----- GIVEN ENTRIES -----

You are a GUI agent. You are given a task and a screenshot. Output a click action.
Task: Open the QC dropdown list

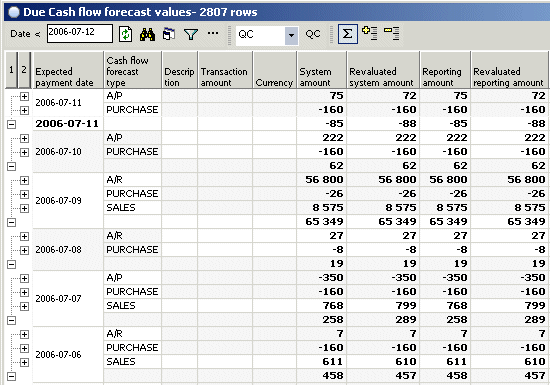(291, 35)
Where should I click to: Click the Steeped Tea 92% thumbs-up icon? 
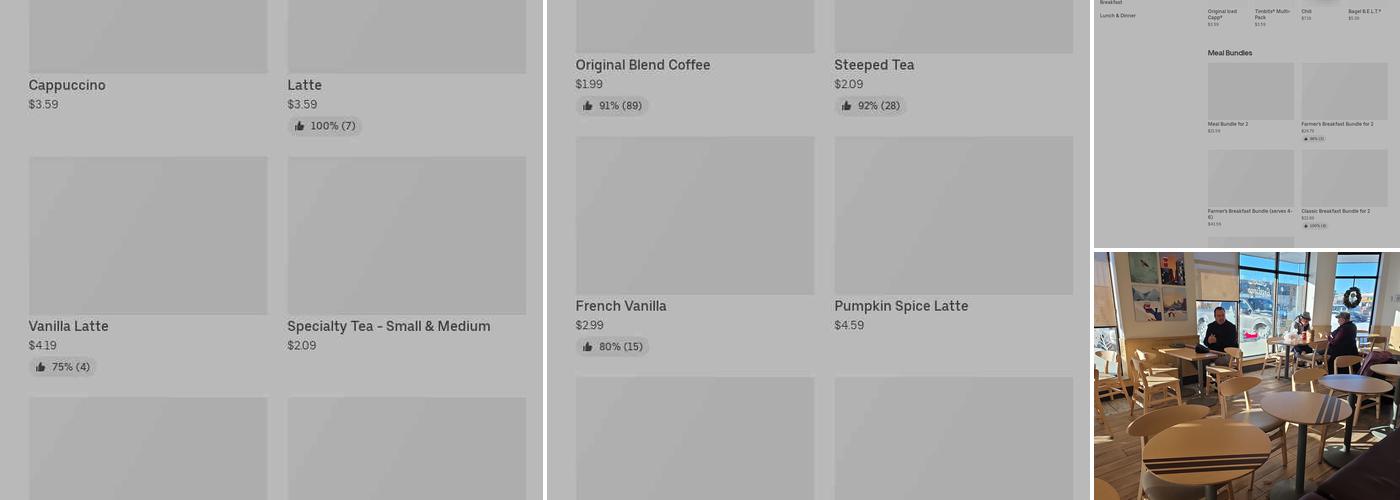847,106
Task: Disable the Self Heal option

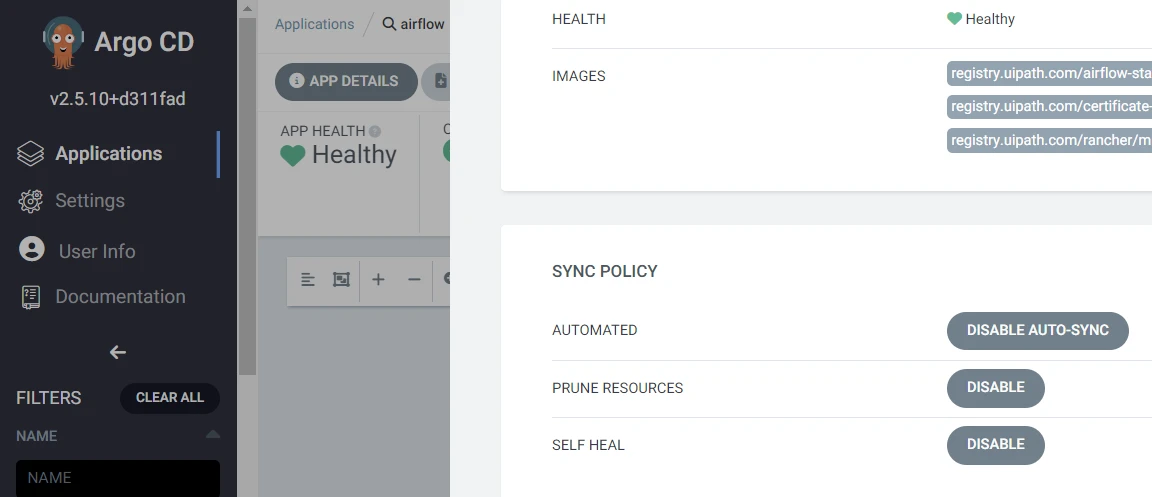Action: [996, 445]
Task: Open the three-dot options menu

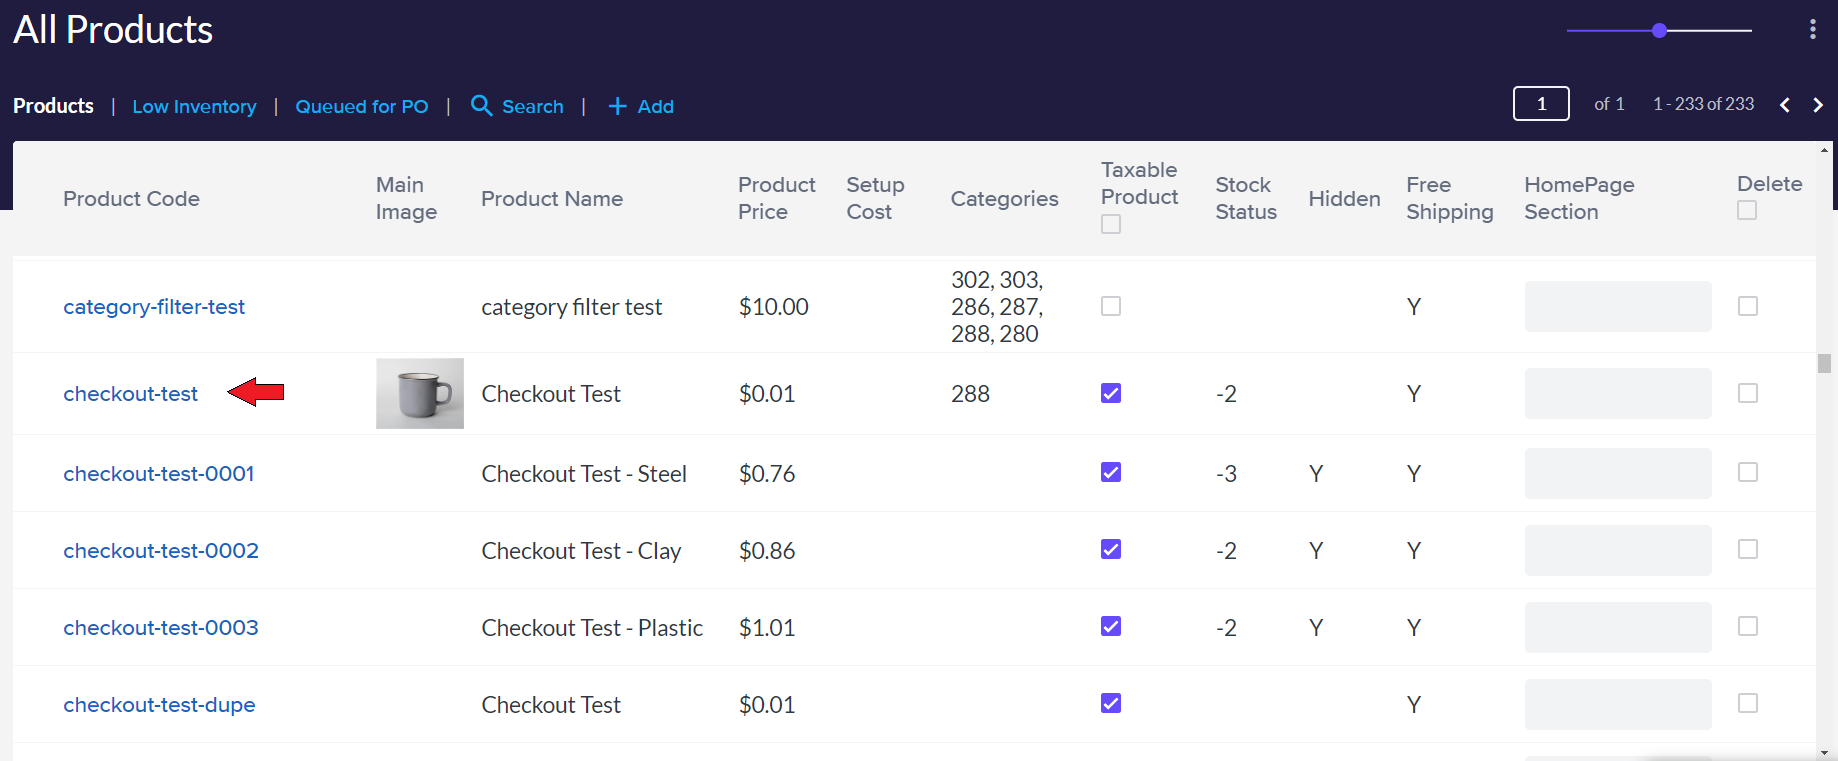Action: click(1812, 30)
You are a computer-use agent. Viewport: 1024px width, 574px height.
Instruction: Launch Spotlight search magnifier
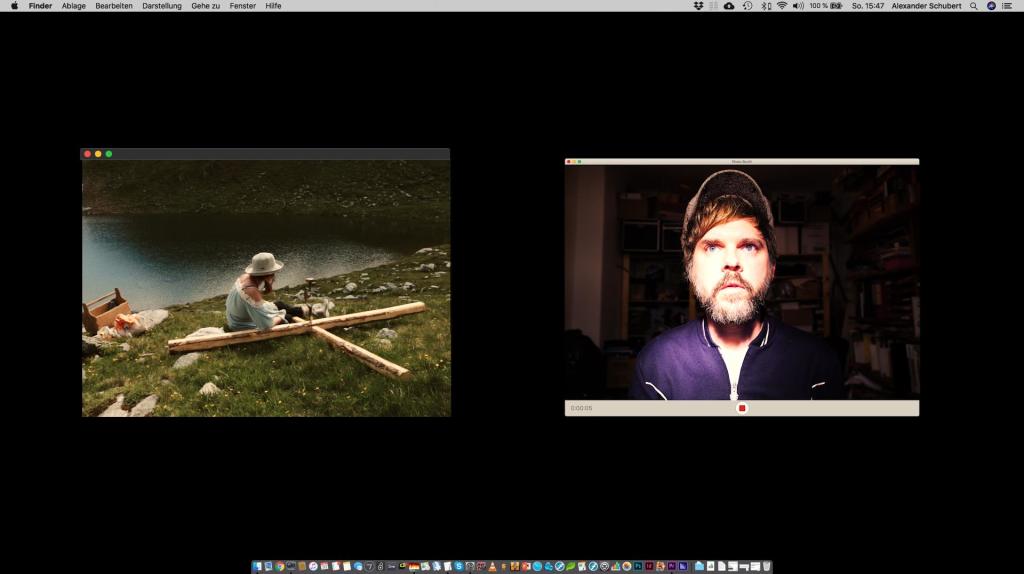click(x=974, y=6)
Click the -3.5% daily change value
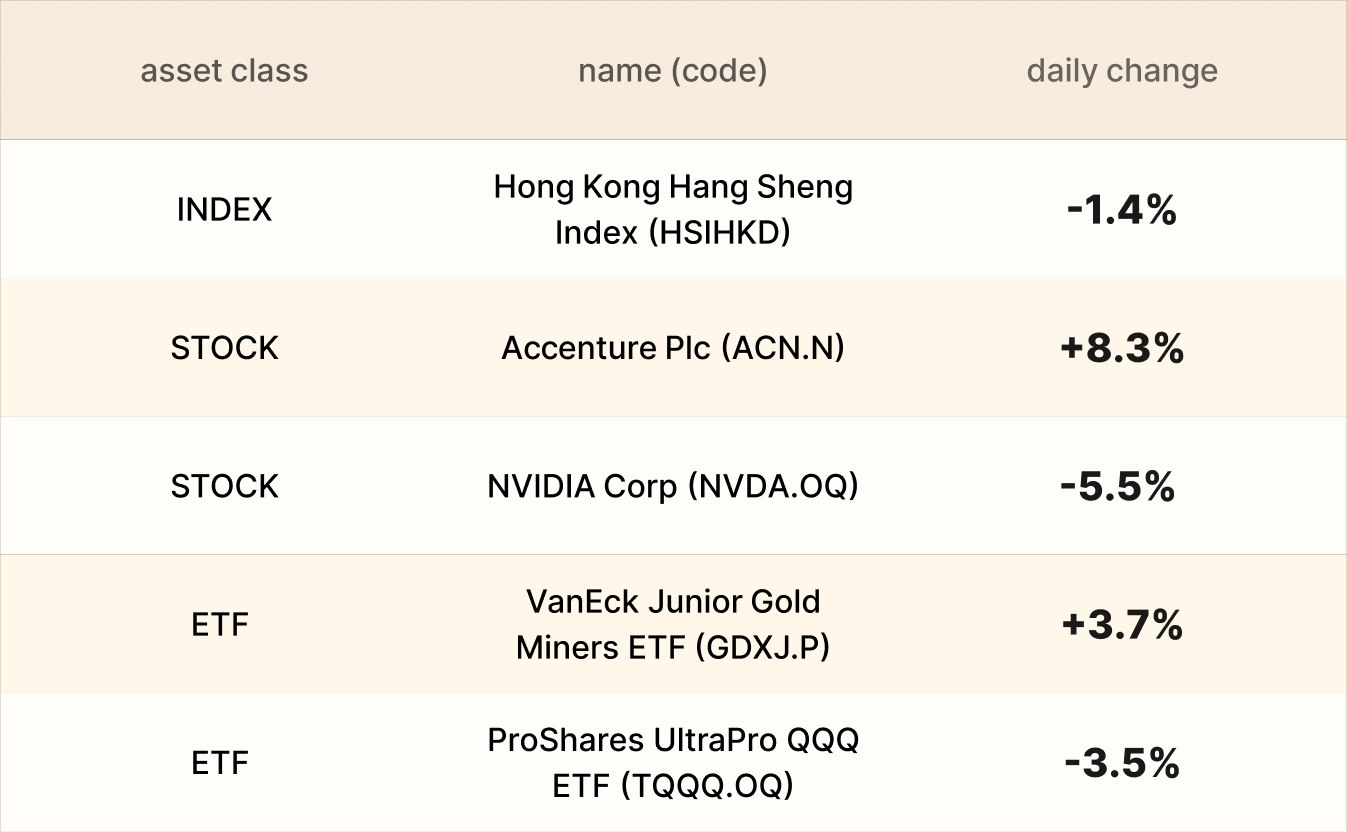Screen dimensions: 1347x832 pyautogui.click(x=1122, y=764)
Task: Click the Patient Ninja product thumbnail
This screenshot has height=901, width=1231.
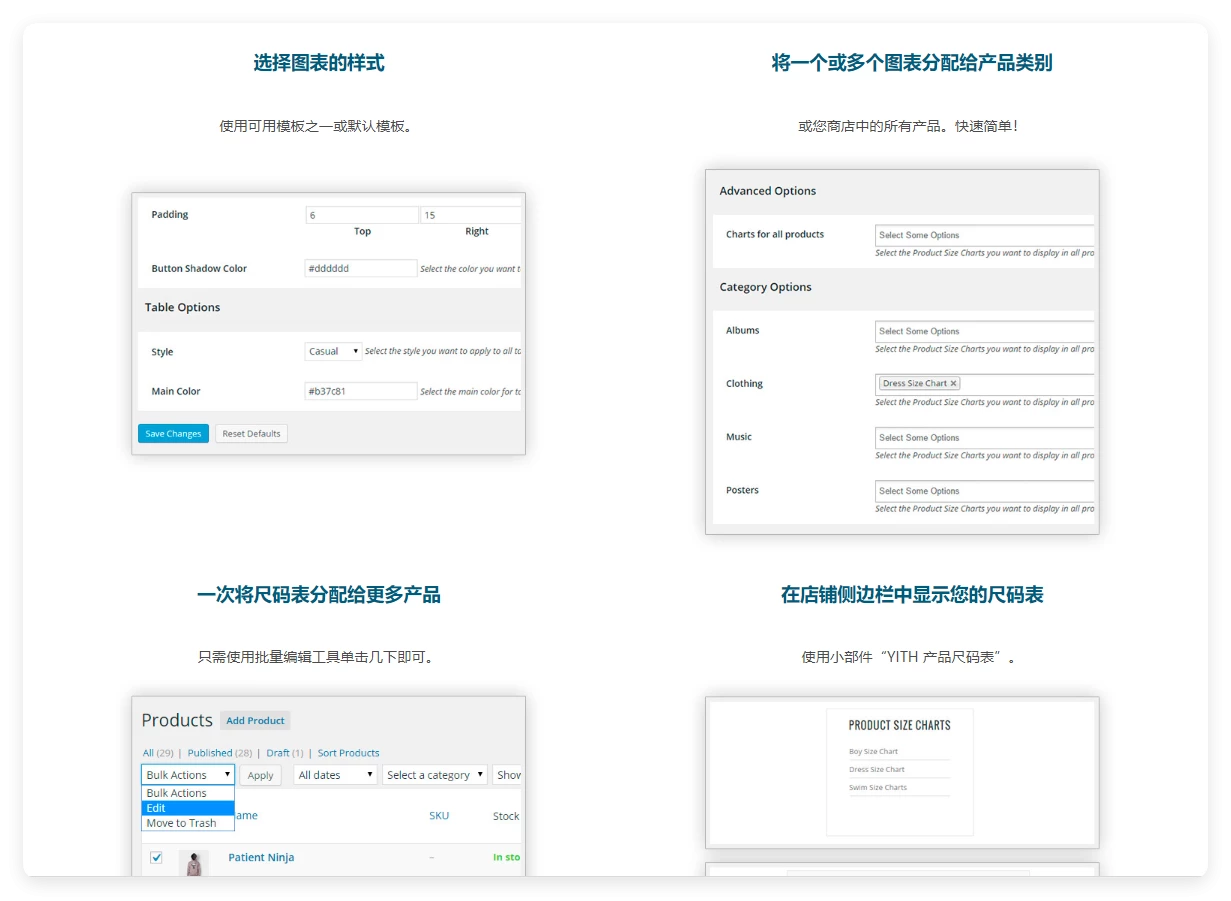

-----

REQUIRED WORK: Take the lines from the one holding "Task: Disable the Self Heal option" through the last line of the data above and copy them exactly, both ends included, omitting all pictures.

YOUR RESPONSE:
Task: Disable the Self Heal option

Action: [996, 445]
Task: Open the three-dot options menu

Action: click(1812, 30)
You are a computer-use agent. Viewport: 1024px width, 574px height.
Instruction: Launch Spotlight search magnifier
click(x=974, y=6)
Click the -3.5% daily change value
Screen dimensions: 1347x832 pyautogui.click(x=1122, y=764)
Task: Click the Patient Ninja product thumbnail
This screenshot has height=901, width=1231.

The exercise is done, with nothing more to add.